Harvard University, not exactly a bastion of conservatism, conducted a study in 2017 showing that CNN led the way in covering the first 100 Days of the Trump administration negatively. In contrast, Fox News’s coverage of the 45th president was 52% negative. And CNN has continued that overwhelming negativity throughout Trump’s first term and into his second, unabated.
Can CNN actually change? We’ve seen this movie before in 2023 when Warner Bros. Discovery tapped Chris Licht to run the network as the successor to Jeff Zucker. Licht was given a mission: to bring CNN back to a facts-first organization and bring more independents and conservatives into the fold.
In May 2023, CNN announced Trump would be attending a town hall with Kaitlan Collins serving as moderator. Given Trump was a former president and was likely going to be the Republican nominee for a third time, this invite was completely justified. Until it wasn’t.
“This thing was madness, total madness,” New York Times media reporter and CNN contributor Bill Carter tweeted at the time. “Like giving a microphone to Drunk Uncle and saying: go for it!”
“This is CNN’s lowest moment as an organization,” the Atlantic’s James Fallows declared.
“THIS is the 2024 Republican presidential primary,” CNN Senior Media Correspondent Brian Stelter wrote. “Look away if you choose, but this is what it’s going to be like. Should news outlets sanitize it or stare it in the face?”
How does one “sanitize” a live broadcast? Was there a need to sanitize Biden on CNN when he falsely stated he inherited 9% inflation from Trump or that the Covid vaccine prevented infection and death? Of course not.
After the Trump town hall, Cooper took it to the extreme by calling Trump’s appearance on CNN “disturbing.”
“I get it. It was disturbing,” he said directly to viewers. “The man you were so disturbed to see last night, that man is the front-runner for the Republican nomination for president. “You have every right to be outraged today, angry, and never watch this network again, but do you think staying in your silo and only listening to people you agree with is going to make that person go away?”
Cooper was never reprimanded. Licht, however, would be fired less than a month later following a mutiny.
With that backdrop, who’s to say that CNN under Ellison and Weiss will even come close to accomplishing its mission of “news that is balanced and fact-based”?
In order for true change to come, CNN will need to undergo the same overhaul as the Indiana Hoosiers college football team.
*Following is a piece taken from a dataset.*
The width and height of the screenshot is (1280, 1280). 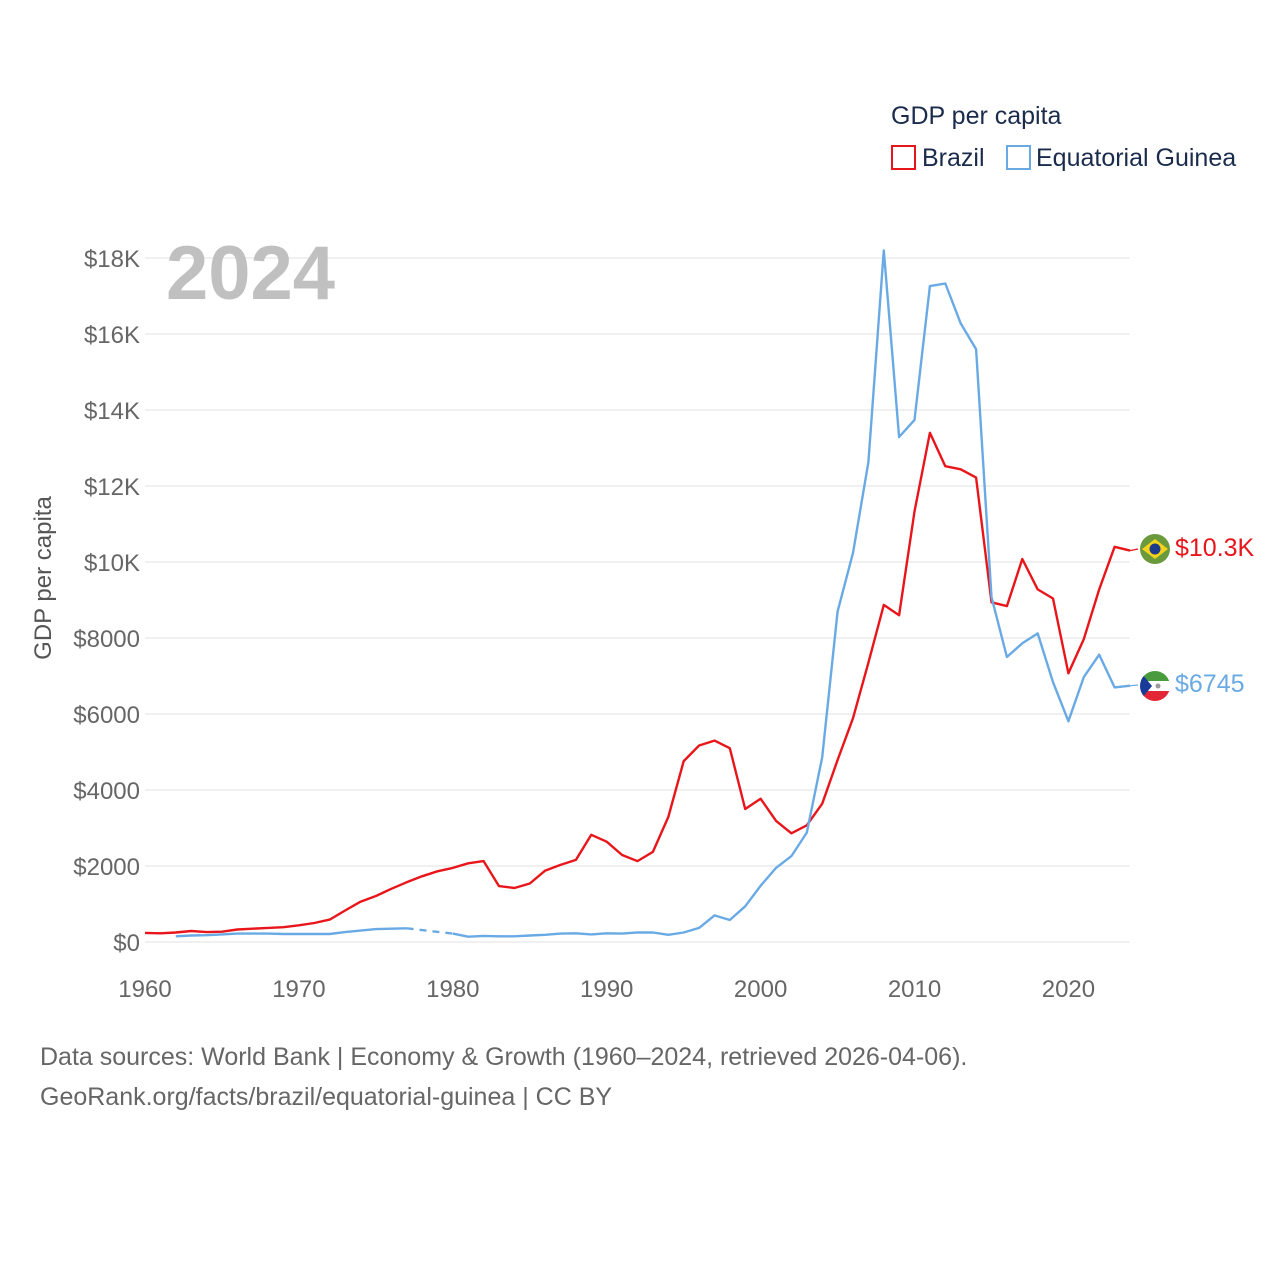 I want to click on y-tick-label: $4000, so click(x=106, y=792).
A new coach and his staff were brought in a few years ago. New players out of the portal and recruitment were brought in. IU was the worst Division 1 football program in history two years ago. But its leadership, players, and culture were completely changed, and they miraculously captured the national championship last month.
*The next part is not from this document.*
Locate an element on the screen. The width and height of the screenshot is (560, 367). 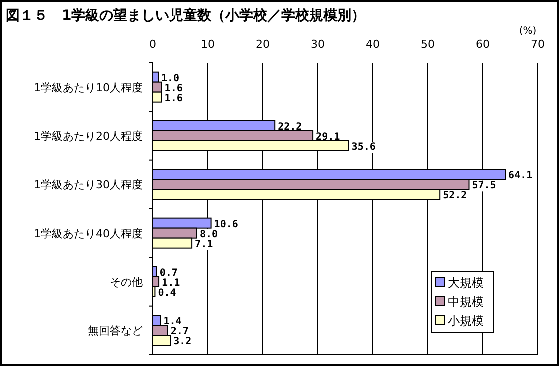
data-label: 1.0 is located at coordinates (171, 78).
KEIR STARMER TAKES ANOTHER LEAP TOWARD POLITICAL OBLIVION
The same goes for CNN. As long as the “left of center” culture is prominent, and as long as anchors and hosts believe they can say and do whatever they want, nothing will change.
And if the mood of feeling doom and despair following the announcement that Paramount and Ellison will be taking over is any indication, that change will be virtually impossible barring a major internal overhaul.